We are currently (summer and fall 2017) on home assignment in the U.S. We appreciate your prayers for us as we represent the work of church planting among the Landumas, and as we seek to fellowship and encourage our family members and friends in our “home” areas.
This past spring we were studying Romans 2 with the local believers (Landumas as well as some from other ethnic groups) on Sunday mornings. Some passages are easy to translate and explain, while others are, of course, rather challenging!
A good example of the latter is 2:15. Here Paul writes that the Gentiles “…show that the work of the law is written on their hearts, while their conscience also bears witness, and their conflicting thoughts accuse or even excuse them…”
After reading this passage, we spent some time discussing the conscience, and how God wants us believers to allow the Word of God and the Holy Spirit to shape our consciences. God wants us to then follow our God-molded consciences, that is, the Holy Spirit’s guidance, when faced with ethical decisions.
Outward appearance or inner conviction?
But in the Landuma culture the conscience, or at least our conception of what the conscience is, seems to often be absent.
The Landumas, like many others in Africa, Asia, and other places, tend to act according to their perceptions of what others will think, whether their actions will result in them being honored or shamed by those around them. Thus they tend to focus on outward appearances rather than inner convictions of right and wrong.
We have seen that many Landumas can do wrong things and seemingly not be conscience-stricken until their deeds are exposed and they are publicly shamed.
Of course such can be the case with those from the so-called “Western” cultures as well. However, as many cultural anthropologists have noted, the predominant cultural theme for most of us who have grown up in the West is more guilt-focused than shame-focused.
A matter of enculturation
This difference in cultures is of course not genetic, but results from the way we have been enculturated, or programmed by our cultures to think and act.
All cultures have good elements and bad. We believe that God wants to use His Word and the power of the Holy Spirit to shape the minds and hearts of people so that those from every cultural background might learn to live joyful and fruitful lives in harmony with their neighbors and in fellowship with Him.

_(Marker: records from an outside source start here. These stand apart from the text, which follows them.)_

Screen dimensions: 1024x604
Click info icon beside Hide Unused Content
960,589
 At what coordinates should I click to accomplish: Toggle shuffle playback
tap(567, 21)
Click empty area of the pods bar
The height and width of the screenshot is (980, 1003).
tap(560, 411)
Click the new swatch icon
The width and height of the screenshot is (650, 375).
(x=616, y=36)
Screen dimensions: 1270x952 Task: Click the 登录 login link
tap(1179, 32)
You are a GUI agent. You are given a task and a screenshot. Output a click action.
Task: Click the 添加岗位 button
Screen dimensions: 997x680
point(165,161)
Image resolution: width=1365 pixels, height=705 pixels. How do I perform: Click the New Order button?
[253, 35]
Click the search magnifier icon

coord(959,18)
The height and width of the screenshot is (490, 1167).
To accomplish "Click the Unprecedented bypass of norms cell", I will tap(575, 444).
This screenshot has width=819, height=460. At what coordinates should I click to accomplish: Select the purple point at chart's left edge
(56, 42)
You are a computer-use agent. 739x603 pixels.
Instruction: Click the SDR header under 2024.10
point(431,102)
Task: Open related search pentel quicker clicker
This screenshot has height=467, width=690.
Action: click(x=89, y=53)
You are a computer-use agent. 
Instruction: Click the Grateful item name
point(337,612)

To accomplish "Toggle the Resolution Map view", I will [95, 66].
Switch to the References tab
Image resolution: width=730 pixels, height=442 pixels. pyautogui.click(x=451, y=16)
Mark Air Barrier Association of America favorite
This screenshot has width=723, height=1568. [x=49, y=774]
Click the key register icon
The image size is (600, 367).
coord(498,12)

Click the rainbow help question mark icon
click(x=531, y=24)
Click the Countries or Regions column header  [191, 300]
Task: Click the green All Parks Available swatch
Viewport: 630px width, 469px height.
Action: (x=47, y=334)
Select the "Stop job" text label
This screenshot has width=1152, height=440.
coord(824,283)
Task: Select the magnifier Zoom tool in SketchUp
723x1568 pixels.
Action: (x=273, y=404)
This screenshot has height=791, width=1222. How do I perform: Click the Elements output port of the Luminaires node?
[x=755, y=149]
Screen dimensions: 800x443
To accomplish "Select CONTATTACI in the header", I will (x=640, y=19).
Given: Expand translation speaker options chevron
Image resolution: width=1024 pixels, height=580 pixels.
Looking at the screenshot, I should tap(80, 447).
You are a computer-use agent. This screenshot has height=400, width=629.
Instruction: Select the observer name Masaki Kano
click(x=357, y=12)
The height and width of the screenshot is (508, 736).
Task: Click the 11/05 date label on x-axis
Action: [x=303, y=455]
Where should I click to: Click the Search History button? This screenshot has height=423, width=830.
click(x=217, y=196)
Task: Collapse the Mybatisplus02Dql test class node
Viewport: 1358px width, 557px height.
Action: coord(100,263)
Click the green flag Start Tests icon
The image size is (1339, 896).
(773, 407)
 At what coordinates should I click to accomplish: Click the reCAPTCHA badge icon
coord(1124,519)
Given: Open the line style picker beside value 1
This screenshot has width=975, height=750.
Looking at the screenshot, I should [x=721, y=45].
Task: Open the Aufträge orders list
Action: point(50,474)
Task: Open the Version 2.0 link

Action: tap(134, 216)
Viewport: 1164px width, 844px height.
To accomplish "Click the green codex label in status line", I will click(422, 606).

Yet the sin nature in every person, and the evil influences present in every culture, fight against God’s purposes, resulting in self-centered pride, discord among people, and rebellion against God.
As noted above, the only solution to this is that consciences might be influenced, molded, shaped by the Word of God. Thus a main focus of our ministry among the Landumas is translating the Bible into their language. The church can only grow and mature where God’s Word is clearly understood by God’s people.
Being judged by the liver
The conscience is such an unusual topic in the Landuma context that we had never heard it discussed before beginning to translate the Bible. Further investigation into Landuma language and culture revealed that if a person’s conscience is telling them what they did or what they contemplate doing is wrong, that is their liver “judging” them. (The figurative use of the “liver” in African cultures is often similar to the Western figurative use of the “heart.”)
So in Landuma terms, when your liver judges you, you are feeling bad about what you did or want to do, even if no one else knows about it, even if no public shame is involved. In other words, your conscience is bothering you.
With this new understanding we were able to translate and teach the Landuma believers what Paul says about the conscience.
PRAY
- Please PRAY that the believers whom we are discipling would learn well the lessons we studied in Romans.
- PRAY that they would not decide what they should do based on whether someone will see them do it, but would instead bear in mind that God sees and knows everything.
- PRAY that they would act according to their Scripturally molded, Holy Spirit directed consciences, which are showing them what is right.